Prominent action titles, including HanWay’s Everest, a Doug Liman-directed survival thriller starring Ewan McGregor, and Voltage Picture’s Renny Harlin actioner Refuge, as well as star-driven dramas — Endeavor Content’s Dakota Johnson-Sean Penn feature Daddio, Todd Solondz’s Love Child from Madriver Intl., which will feature Rachel Weisz and Colin Farrell — also generated plenty of pre-screening heat.
For the physical market, registrations have risen to almost 9,000 and should reach the usual 10,000 mark globally, according to Jerome Paillard, executive director of the Cannes Film Market. Physical attendance should hit around 6,000, or 50 percent of the 2019 record, he says.
During the physical festival, the business will shift focus to finished film sales, particularly the still-unsold art-house titles running in official competition. Schumacher, an industry veteran, says a main motivation in coming to Cannes 2021 was to meet with partners — distributors, producers, agents, and talent — he hasn’t seen in haven’t seen in person in over a year. That, and the opportunity to get out of the house.

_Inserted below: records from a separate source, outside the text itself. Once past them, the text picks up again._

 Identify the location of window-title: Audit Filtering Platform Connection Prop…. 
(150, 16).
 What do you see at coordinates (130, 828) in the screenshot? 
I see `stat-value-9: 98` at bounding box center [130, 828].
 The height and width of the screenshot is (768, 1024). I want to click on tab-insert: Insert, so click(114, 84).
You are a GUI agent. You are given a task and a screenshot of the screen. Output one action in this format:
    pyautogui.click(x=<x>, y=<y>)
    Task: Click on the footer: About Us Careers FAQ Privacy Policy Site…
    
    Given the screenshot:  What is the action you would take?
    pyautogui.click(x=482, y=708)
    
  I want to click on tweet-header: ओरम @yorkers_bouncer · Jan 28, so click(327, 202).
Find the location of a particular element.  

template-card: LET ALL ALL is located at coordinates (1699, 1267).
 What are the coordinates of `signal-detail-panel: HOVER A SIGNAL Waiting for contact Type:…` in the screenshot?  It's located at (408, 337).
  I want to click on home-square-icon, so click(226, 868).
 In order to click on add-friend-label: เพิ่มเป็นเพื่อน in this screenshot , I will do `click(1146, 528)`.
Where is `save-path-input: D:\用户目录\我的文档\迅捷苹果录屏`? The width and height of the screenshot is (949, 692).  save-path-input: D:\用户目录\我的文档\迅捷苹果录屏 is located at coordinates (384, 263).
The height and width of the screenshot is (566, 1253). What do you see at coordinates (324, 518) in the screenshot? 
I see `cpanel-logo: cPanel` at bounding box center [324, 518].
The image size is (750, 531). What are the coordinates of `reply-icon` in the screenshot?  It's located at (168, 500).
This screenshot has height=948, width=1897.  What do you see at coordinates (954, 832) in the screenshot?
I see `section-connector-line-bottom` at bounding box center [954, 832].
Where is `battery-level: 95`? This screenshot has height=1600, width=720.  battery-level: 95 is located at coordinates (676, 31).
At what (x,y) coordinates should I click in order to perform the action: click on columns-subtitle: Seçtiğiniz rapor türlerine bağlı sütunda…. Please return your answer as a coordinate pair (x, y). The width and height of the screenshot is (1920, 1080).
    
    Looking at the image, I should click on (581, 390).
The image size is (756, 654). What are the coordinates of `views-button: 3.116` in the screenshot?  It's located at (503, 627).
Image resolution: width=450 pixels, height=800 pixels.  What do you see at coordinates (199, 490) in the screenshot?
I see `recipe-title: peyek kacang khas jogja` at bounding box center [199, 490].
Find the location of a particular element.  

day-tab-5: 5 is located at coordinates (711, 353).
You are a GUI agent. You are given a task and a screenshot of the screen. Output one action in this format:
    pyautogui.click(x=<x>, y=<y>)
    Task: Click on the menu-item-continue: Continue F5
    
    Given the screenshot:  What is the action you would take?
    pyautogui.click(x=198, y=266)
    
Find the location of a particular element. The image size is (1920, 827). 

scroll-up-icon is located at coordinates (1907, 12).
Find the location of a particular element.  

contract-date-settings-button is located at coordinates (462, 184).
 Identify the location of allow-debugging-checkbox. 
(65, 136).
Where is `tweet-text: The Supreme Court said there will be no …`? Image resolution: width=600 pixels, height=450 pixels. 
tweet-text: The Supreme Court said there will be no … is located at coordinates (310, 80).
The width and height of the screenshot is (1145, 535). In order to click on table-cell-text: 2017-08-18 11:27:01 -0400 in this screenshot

“The virtual markets that we’ve had since the pandemic [Cannes held its first online-only Marche du Film last year] have been efficient, actually too efficient,” quips Schumacher. “You get up in your pajamas and start doing Zoom meetings. Before you know it, it’s evening, you order in Deliveroo and that’s your day.”
“It’s been terrible, horrible, sitting in front of a computer screen for hours. I can’t wait for the real film markets to be back,” concurs Millennium Films President Jeffrey Greenstein, who will be dropping in for a few days of meetings on the Croisette and to continue sales on titles including horror feature The Piper, starring Charlotte Hope and Julian Sands, and Antonio Banderas/Kate Bosworth noir-thriller The Enforcer.
“Sales are moving with the exception of Asia,” says Greenstein. “Distributors in several countries, including Philippines, India, Malaysia, Indonesia, even Vietnam, are getting pummeled because the pandemic is still raging and cinemas are locking down again. It’s really sad…while the larger companies and the larger territories are able to be forward-thinking and pre-buy content, many of the smaller companies from the smaller territories are really just focused on survival today.”
Even more than its film market, the 74th Cannes Festival will be judged on the movies that unspool on the Croisette over the next 10 days. 2019 marked a new high for the French fest, with Bong Joon Ho’s Parasite winning the Palme d’Or and going on to gross more than $250 million worldwide, as well as become the first Korean film to win the Oscar for best picture.
On paper, the 2021 line-up looks impressive, with just the kind of art-house titles — from Wes Anderson’s The French Dispatch and Paul Verhoeven’s Benedetta, to Paris, 13th District from French auteur Jacques Audiard, and Sean Baker’s The Florida Project follow-up Red Rocket—that Cannes specializes in turning into crossover hits.
“I’m a fan of the virtual markets, I find them ridiculously efficient,” says David Garrett of Mister Smith Entertainment, who will be pitching his new titles – including Kunal Nayyar/ Lucy Hale/Christina Hendricks-led The Storied Life of A.J. Fikry – in Cannes from his London sofa this year.
“But having a film in Cannes, in the festival, can really give it a global reach. Not all movies benefit from that but if you have a difficult drama — say a movie like Nomadland [which premiered in Venice last year en route to its Oscar best picture win] — those kinds of films need the festivals to get attention and critical support. Otherwise, many will never see the light of day.”